WHAT YOU ARE ASKED TO DO: Make your reply a word-for-word repeat of the records.

EXERCISE DATA:
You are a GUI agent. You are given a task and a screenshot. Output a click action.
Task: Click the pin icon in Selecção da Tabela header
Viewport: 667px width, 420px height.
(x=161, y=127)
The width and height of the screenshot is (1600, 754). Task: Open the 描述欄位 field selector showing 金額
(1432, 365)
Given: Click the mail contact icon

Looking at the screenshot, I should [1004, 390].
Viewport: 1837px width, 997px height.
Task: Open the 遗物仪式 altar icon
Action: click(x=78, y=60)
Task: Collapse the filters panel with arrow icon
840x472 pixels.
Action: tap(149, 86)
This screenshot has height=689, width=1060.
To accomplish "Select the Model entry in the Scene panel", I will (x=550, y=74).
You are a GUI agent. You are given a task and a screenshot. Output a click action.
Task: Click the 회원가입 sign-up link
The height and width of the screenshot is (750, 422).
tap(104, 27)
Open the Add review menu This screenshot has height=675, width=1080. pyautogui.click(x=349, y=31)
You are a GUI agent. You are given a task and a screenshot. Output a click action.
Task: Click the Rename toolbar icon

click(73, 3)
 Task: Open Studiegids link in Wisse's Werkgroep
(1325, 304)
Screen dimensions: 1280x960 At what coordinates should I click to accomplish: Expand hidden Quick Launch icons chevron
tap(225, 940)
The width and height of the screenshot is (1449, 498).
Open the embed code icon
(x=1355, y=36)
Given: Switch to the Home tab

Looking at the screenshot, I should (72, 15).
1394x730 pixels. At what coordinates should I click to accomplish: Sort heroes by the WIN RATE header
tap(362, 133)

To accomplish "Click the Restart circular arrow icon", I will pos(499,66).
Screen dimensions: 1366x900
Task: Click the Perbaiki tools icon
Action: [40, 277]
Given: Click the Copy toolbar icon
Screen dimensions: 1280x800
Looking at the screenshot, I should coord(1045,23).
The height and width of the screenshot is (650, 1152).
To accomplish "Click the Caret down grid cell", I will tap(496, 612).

ANSWER SPACE:
You are a GUI agent. You are given a task and a screenshot. Output a click action.
Task: Click the pin icon in Selecção da Tabela header
Viewport: 667px width, 420px height.
(x=161, y=127)
The width and height of the screenshot is (1600, 754). Task: Open the 描述欄位 field selector showing 金額
(1432, 365)
Given: Click the mail contact icon

Looking at the screenshot, I should [1004, 390].
Viewport: 1837px width, 997px height.
Task: Open the 遗物仪式 altar icon
Action: click(x=78, y=60)
Task: Collapse the filters panel with arrow icon
840x472 pixels.
Action: tap(149, 86)
This screenshot has height=689, width=1060.
To accomplish "Select the Model entry in the Scene panel", I will (x=550, y=74).
You are a GUI agent. You are given a task and a screenshot. Output a click action.
Task: Click the 회원가입 sign-up link
The height and width of the screenshot is (750, 422).
tap(104, 27)
Open the Add review menu This screenshot has height=675, width=1080. pyautogui.click(x=349, y=31)
You are a GUI agent. You are given a task and a screenshot. Output a click action.
Task: Click the Rename toolbar icon

click(73, 3)
 Task: Open Studiegids link in Wisse's Werkgroep
(1325, 304)
Screen dimensions: 1280x960 At what coordinates should I click to accomplish: Expand hidden Quick Launch icons chevron
tap(225, 940)
The width and height of the screenshot is (1449, 498).
Open the embed code icon
(x=1355, y=36)
Given: Switch to the Home tab

Looking at the screenshot, I should (72, 15).
1394x730 pixels. At what coordinates should I click to accomplish: Sort heroes by the WIN RATE header
tap(362, 133)

To accomplish "Click the Restart circular arrow icon", I will pos(499,66).
Screen dimensions: 1366x900
Task: Click the Perbaiki tools icon
Action: [40, 277]
Given: Click the Copy toolbar icon
Screen dimensions: 1280x800
Looking at the screenshot, I should coord(1045,23).
The height and width of the screenshot is (650, 1152).
To accomplish "Click the Caret down grid cell", I will tap(496, 612).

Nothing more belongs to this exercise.